**Problem to work on:** The data below should be restated word for word, pictures omitted.

**Records for the task:**
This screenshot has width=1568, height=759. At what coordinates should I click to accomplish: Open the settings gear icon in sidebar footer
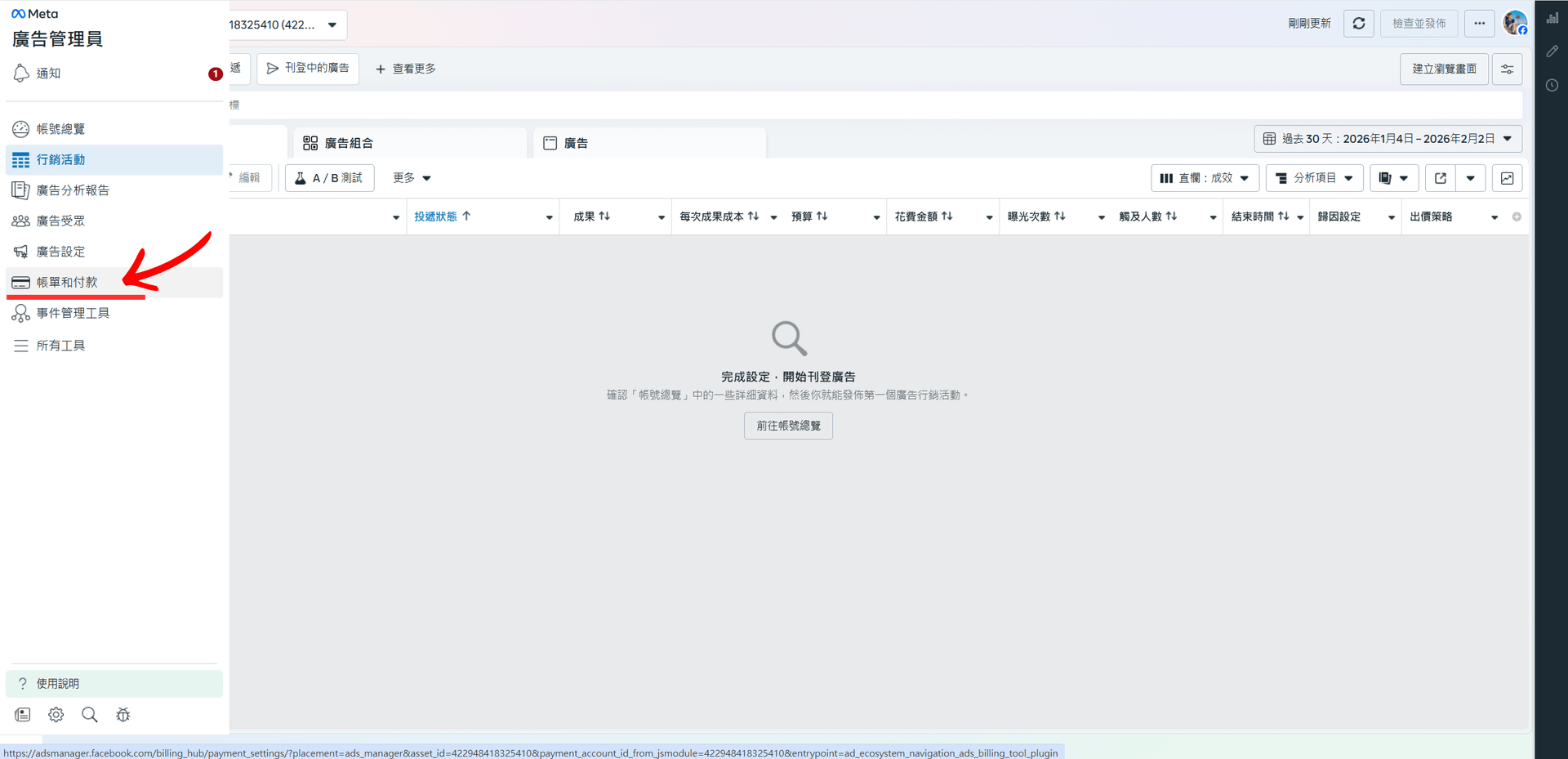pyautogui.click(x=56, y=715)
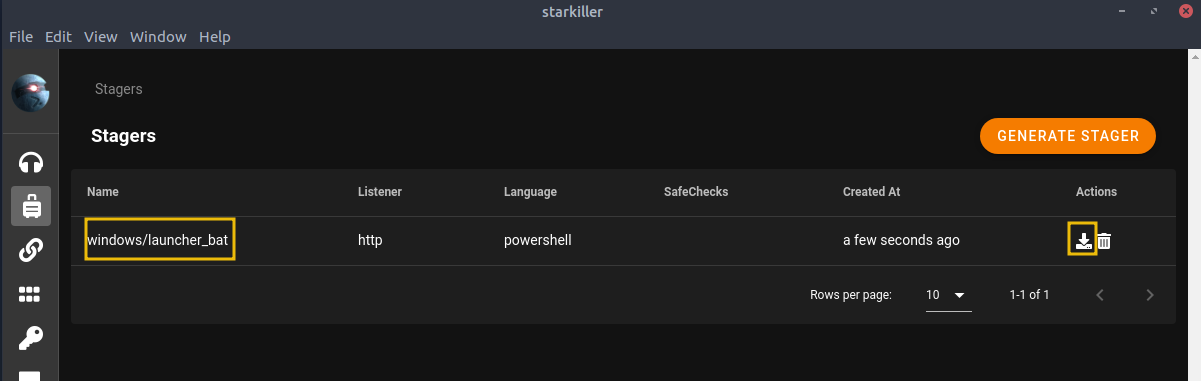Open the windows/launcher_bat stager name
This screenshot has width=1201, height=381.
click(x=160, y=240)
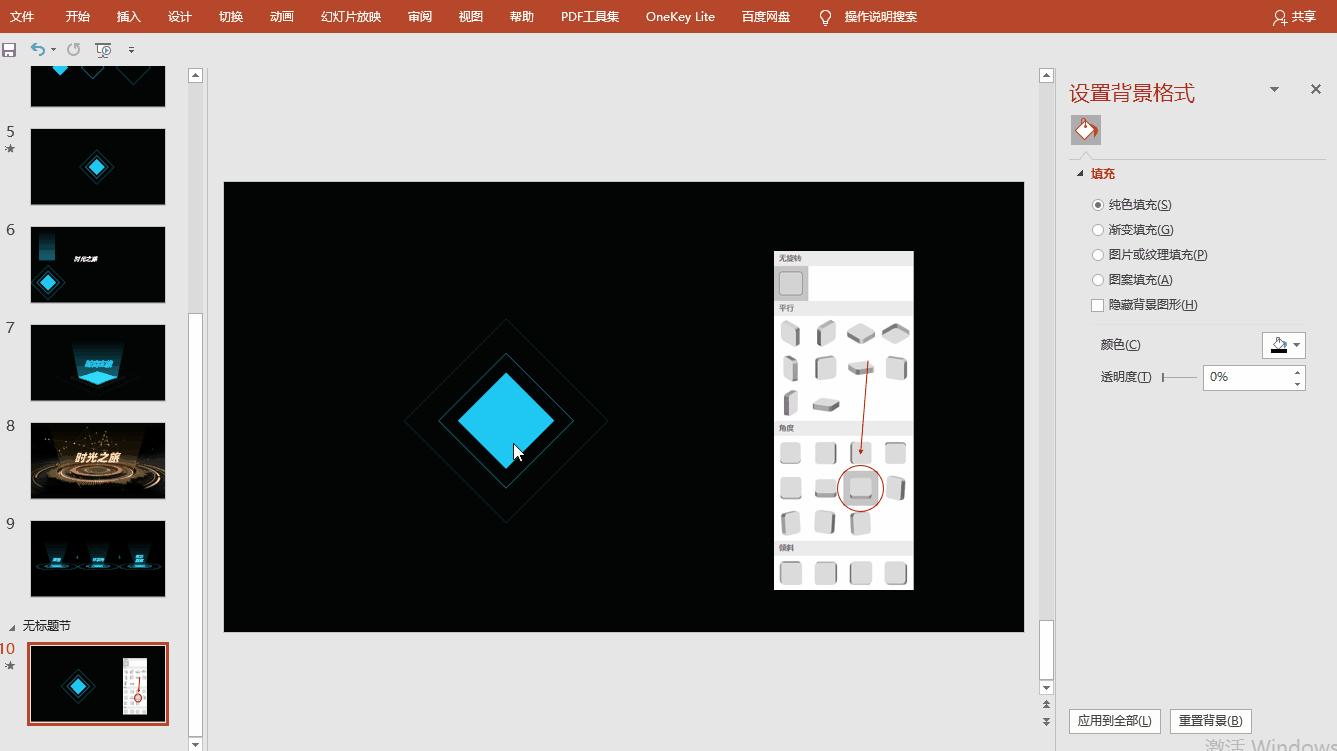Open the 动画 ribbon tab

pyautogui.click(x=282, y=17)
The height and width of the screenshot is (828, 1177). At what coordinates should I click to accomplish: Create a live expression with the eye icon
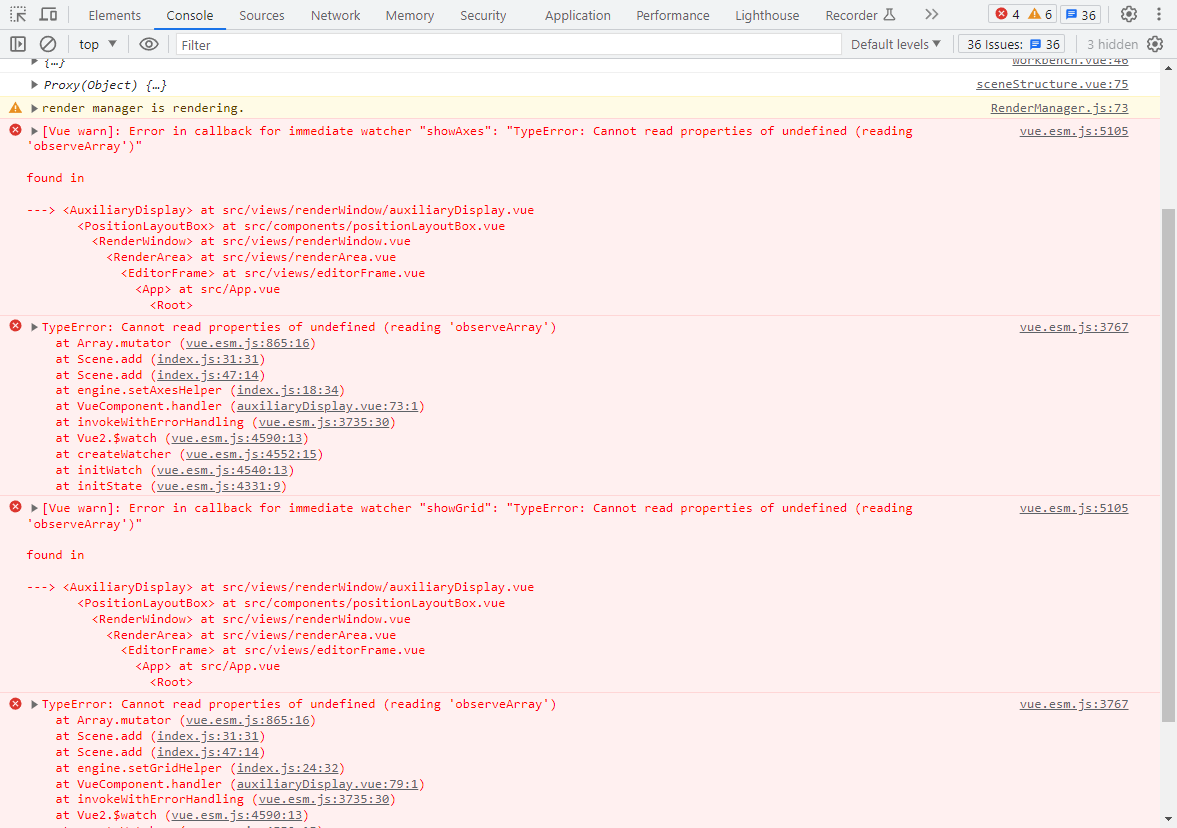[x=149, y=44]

**Response box:**
This screenshot has width=1568, height=759. At what coordinates should I click to accomplish: Open the settings gear icon in sidebar footer
pyautogui.click(x=56, y=715)
Open the windows/launcher_bat stager name
This screenshot has width=1201, height=381.
click(x=160, y=240)
Open the 动画 ribbon tab

pyautogui.click(x=282, y=17)
The height and width of the screenshot is (828, 1177). At what coordinates should I click to accomplish: Create a live expression with the eye icon
[x=149, y=44]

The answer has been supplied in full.